Aujourd’hui la majeure partie des constructeurs automobiles a retenu la solution du stockage sous forme gazeuse à haute pression. Cette technologie permet de stocker la quantité d’hydrogène nécessaire à un véhicule alimenté par une pile à combustible pour parcourir des distances équivalentes aux véhicules thermiques traditionnels. On le comprime donc pour le manipuler plus facilement et surtout le transporter. Pour les applications automobiles, le stockage doit être minimisé en termes d’encombrement, d’où des technologies de réservoirs plus élaborées permettant d’atteindre 350 bar ou 700 bar. Ces pressions tendent à devenir les standards des réservoirs des premières générations de véhicules à pile à combustible commercialisés. Le stockage à 700 bar semble être le meilleur compromis entre densité énergétique, flexibilité, sécurité d’emploi et coût. Pour d’autres applications embarquées (bus, véhicules utilitaires à prolongateurs d’autonomie…), la solution à 350 bar est privilégiée ; elle est suffisante pour les cycles d’usages et beaucoup plus abordable, tant au niveau du coût des réservoirs des véhicules que de celui de la station-service.
En France, un arrêté ministériel de prescription générale a été signé le 22 octobre 2018 pour l’exploitation des stations de distribution d’hydrogène en France en toute sécurité. L’arrêté est entré en vigueur le 1er janvier 2019, en même temps que l’entrée de vigueur de la nouvelle rubrique 1416 « Stations-service : installations, ouvertes ou non au public, où l’hydrogène gazeux est transféré dans les réservoirs de véhicules, la quantité journalière d’hydrogène distribuée étant supérieure ou égale à 2 kg/jour » introduite par le décret modifiant la nomenclature des installations classées pour la protection de l’environnement.
Une station-service hydrogène peut être alimentée soit à partir de cadre de bouteilles (stockage à 200 bar) ou bien à partir d’une unité de production délivrant de l’hydrogène entre 10 et 20 bar. L’hydrogène est ensuite comprimé à une pression supérieure à la pression d’alimentation du véhicule (350 ou 700 bar) puis stocké dans des bouteilles appelées « Buffer ». Avant sa distribution, l’hydrogène est refroidi à l’aide d’un échangeur et d’un groupe froid (pour les véhicules 700 bar uniquement). La borne de recharge (appelée aussi « dispenser ») est l’interface physique entre le véhicule et la station. La personne effectuant le ravitaillement suit le protocole établi destiné à assurer le remplissage du véhicule en toute sécurité : branchement éventuel du véhicule à la terre, connexion et verrouillage de la vanne de distribution sur l’embout du réservoir puis lancement de la séquence automatique. Pendant le remplissage, le système pile à combustible est arrêté et l’hydrogène n’est pas admis dans le circuit basse pression. L’hydrogène est admis dans le réservoir du véhicule par une conduite spécifique équipée d’un clapet antiretour. Par conséquent, l’hydrogène ne peut circuler que de la station vers le réservoir. L’arrêt du remplissage peut être automatiquement effectué lorsque celui-ci est plein grâce à un pressostat (capteur de pression) ou à une communication entre le véhicule et la station.
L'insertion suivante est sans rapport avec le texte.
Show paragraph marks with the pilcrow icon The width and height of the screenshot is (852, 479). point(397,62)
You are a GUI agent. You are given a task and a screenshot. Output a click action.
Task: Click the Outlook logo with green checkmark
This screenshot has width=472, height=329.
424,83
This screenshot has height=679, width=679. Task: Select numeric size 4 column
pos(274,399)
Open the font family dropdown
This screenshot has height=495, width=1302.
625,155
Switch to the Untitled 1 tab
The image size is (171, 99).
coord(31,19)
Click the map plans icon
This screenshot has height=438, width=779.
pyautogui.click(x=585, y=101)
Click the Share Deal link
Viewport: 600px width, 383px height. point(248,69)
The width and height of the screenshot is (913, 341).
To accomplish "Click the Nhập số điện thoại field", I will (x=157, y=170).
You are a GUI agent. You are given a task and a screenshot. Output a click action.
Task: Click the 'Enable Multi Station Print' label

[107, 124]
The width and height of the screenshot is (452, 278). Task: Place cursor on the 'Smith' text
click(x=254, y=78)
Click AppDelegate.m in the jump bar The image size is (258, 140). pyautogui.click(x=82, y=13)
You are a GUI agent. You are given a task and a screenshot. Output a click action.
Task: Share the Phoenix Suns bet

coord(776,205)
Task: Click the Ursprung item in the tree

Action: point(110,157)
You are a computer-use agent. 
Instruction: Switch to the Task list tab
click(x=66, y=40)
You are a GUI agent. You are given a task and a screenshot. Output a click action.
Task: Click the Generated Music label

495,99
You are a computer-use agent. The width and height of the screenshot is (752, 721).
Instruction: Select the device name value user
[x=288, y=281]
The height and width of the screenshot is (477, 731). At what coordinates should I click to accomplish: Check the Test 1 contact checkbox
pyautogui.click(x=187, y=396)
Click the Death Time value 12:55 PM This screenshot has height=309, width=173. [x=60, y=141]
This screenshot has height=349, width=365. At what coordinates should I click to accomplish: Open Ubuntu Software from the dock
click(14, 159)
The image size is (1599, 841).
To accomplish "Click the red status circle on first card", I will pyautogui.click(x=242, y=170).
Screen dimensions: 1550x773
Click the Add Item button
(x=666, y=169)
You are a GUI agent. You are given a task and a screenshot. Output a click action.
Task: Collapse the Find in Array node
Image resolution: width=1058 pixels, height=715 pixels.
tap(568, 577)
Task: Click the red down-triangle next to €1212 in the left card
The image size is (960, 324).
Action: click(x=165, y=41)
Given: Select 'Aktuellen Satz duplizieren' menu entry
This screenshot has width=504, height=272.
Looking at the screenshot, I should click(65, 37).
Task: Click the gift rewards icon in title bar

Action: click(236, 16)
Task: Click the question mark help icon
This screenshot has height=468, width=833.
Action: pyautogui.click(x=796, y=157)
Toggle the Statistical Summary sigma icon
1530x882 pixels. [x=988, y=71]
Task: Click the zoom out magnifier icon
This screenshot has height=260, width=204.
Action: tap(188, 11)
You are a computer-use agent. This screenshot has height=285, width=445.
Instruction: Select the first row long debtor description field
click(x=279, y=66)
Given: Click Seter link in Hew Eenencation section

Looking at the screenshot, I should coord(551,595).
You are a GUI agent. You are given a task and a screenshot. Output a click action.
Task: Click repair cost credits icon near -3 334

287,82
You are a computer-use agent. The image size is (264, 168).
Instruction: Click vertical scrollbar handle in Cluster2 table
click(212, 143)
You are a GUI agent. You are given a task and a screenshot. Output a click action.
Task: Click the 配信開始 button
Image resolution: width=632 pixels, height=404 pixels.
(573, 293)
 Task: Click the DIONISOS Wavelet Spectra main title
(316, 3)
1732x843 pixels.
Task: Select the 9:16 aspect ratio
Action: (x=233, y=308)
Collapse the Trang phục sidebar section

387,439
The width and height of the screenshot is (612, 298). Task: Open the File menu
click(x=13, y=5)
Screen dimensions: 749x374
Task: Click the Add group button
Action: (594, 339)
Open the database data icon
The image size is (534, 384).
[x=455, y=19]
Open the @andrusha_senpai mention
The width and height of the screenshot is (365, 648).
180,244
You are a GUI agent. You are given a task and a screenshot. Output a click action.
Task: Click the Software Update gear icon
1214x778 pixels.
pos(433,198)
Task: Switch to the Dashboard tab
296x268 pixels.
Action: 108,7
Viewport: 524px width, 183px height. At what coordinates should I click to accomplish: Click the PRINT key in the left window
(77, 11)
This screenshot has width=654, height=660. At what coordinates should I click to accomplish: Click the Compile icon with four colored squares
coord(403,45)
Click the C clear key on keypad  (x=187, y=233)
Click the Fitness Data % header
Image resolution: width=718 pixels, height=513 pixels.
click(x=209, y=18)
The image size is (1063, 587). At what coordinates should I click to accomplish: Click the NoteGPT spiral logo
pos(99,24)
Lorsque le réservoir est plein, un signal indique à l’opérateur qu’il peut déverrouiller la vanne et enlever la prise de terre. C’est l’automate de la borne qui gère la vitesse de remplissage du réservoir du véhicule selon les protocoles définis dans les normes de remplissage. Ces protocoles de remplissage permettent de contrôler les phénomènes physiques liés au transfert rapide de gaz sous pression et, tout particulièrement, pour éviter une montée en température trop importante du réservoir. La norme SAE J2601 empêche grâce à un « détrompeur physique » le remplissage par une station à 700 bar d’un réservoir de pression inférieure, mais le contraire est possible (remplissage d’un véhicule 700 bar par une station délivrant une pression inférieure). Les réservoirs sont conçus pour supporter cette opération de remplissage sans dégradation du matériau et de ses performances, à de nombreuses reprises, c’est-à-dire tout au long de leur durée de vie (5000 cycles de remplissage).
A la fin du remplissage, l’hydrogène restant dans le flexible du pistolet de remplissage est évacué vers un évent de la station de remplissage.